:: DATA RECORDS ::
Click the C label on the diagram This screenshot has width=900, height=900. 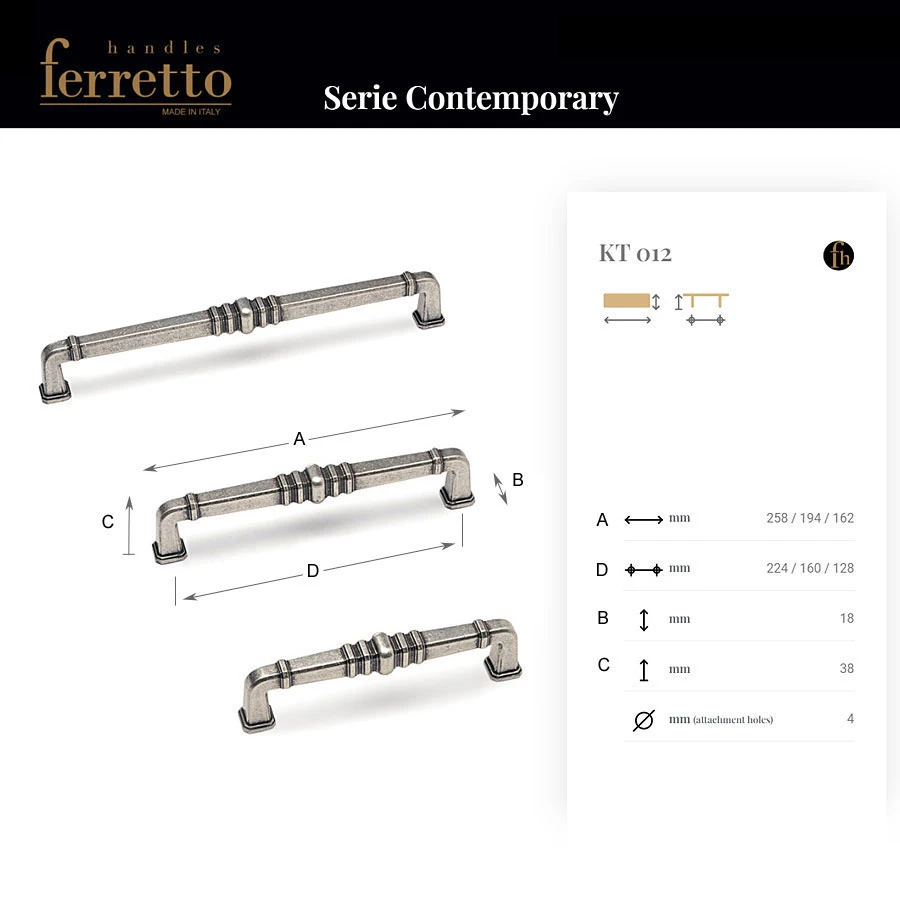click(107, 522)
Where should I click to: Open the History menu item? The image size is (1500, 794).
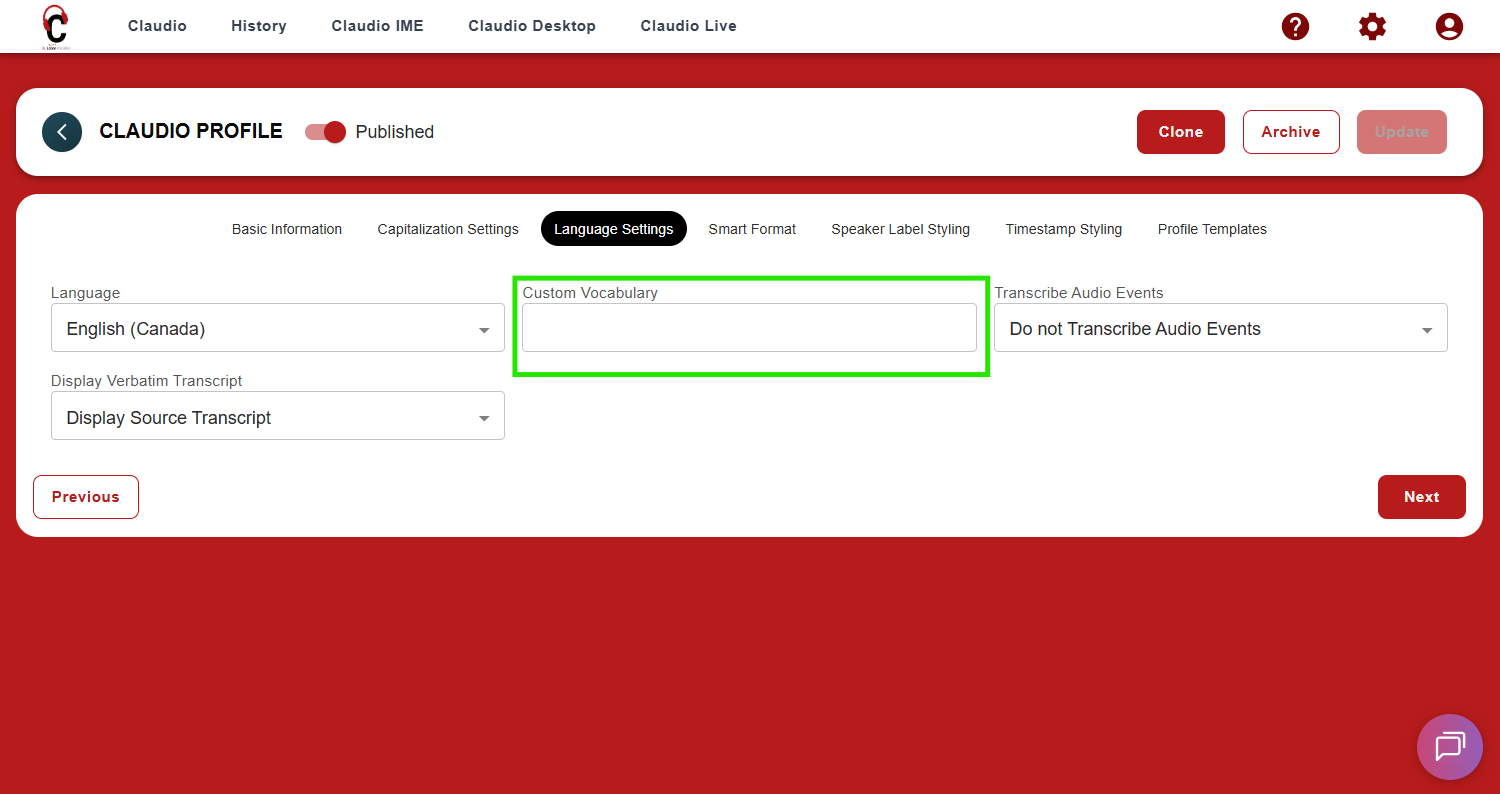[258, 26]
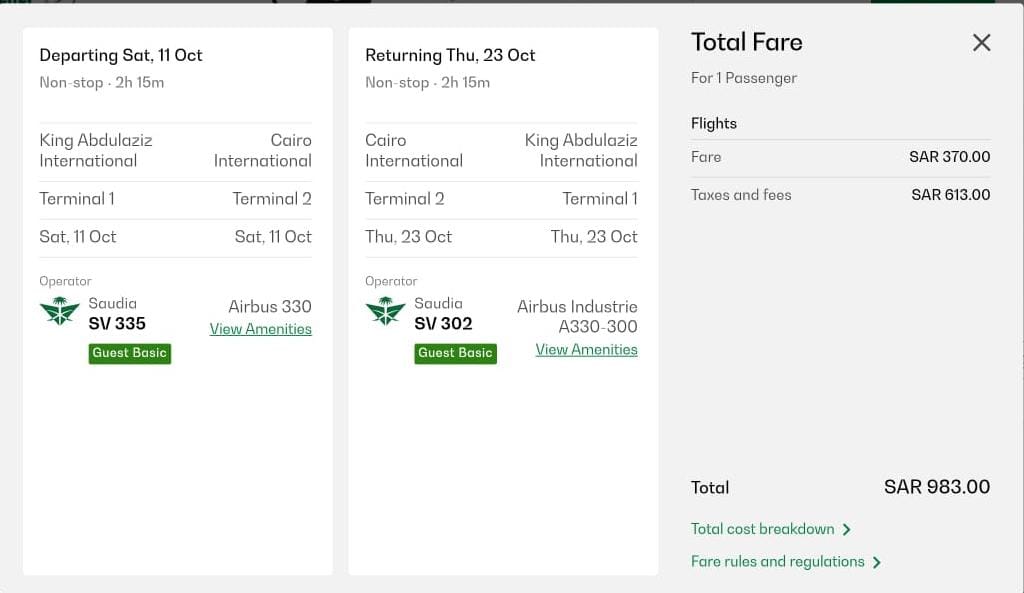
Task: Expand chevron beside Fare rules and regulations
Action: (x=877, y=563)
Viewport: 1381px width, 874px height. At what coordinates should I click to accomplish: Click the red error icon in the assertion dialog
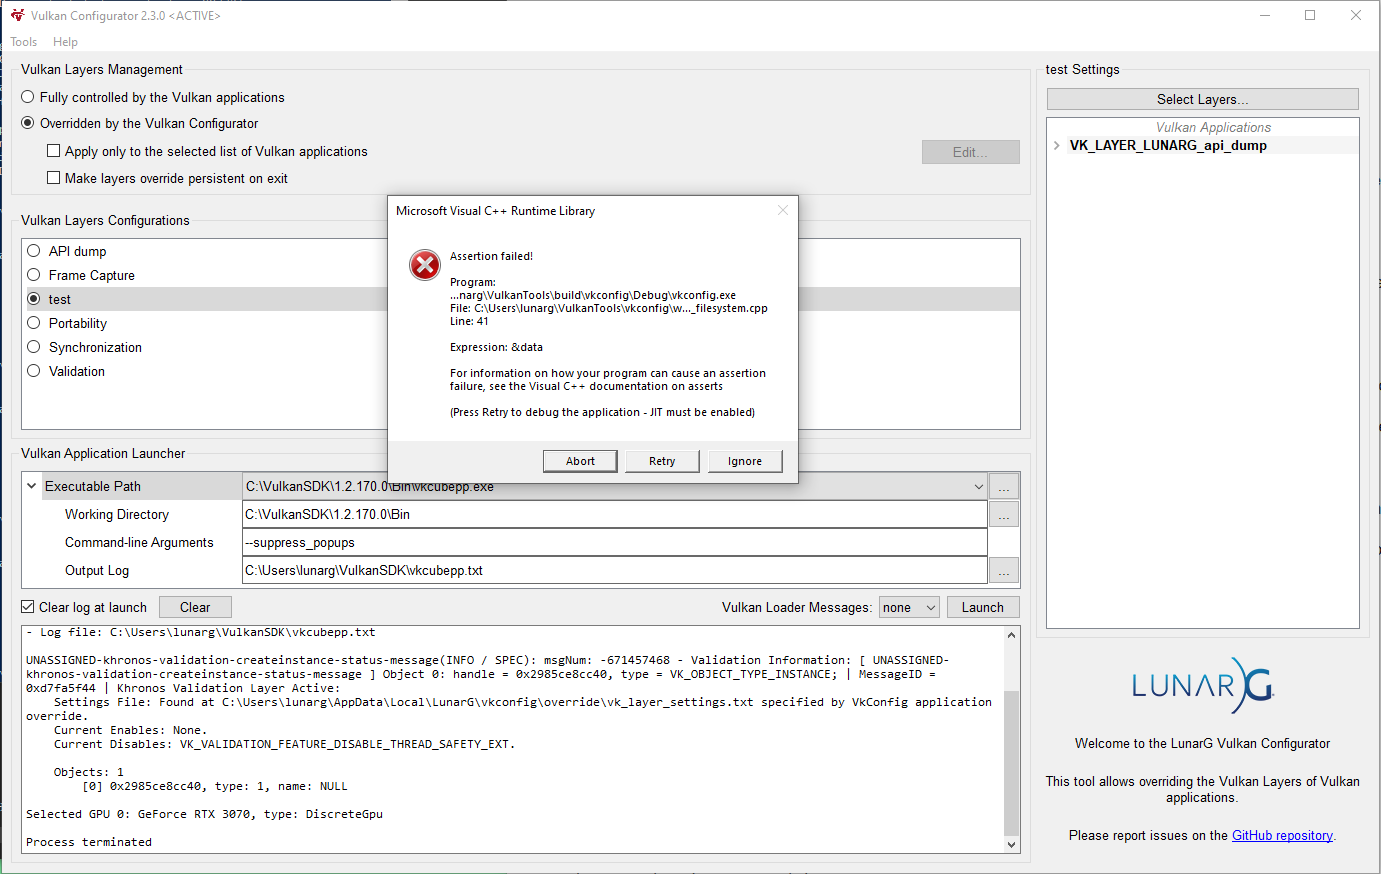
:::
§ **TASK DETAILS**
Every line from the one bearing "Where should I" through the end of the data above must be output exactly, and no picture may appear.

§ **REPLY TO THE TASK**
Where should I click to: Open the History menu item? The image size is (1500, 794).
[258, 26]
Task: Expand chevron beside Fare rules and regulations
Action: (x=877, y=563)
Viewport: 1381px width, 874px height. At what coordinates should I click to accomplish: Click the red error icon in the assertion dialog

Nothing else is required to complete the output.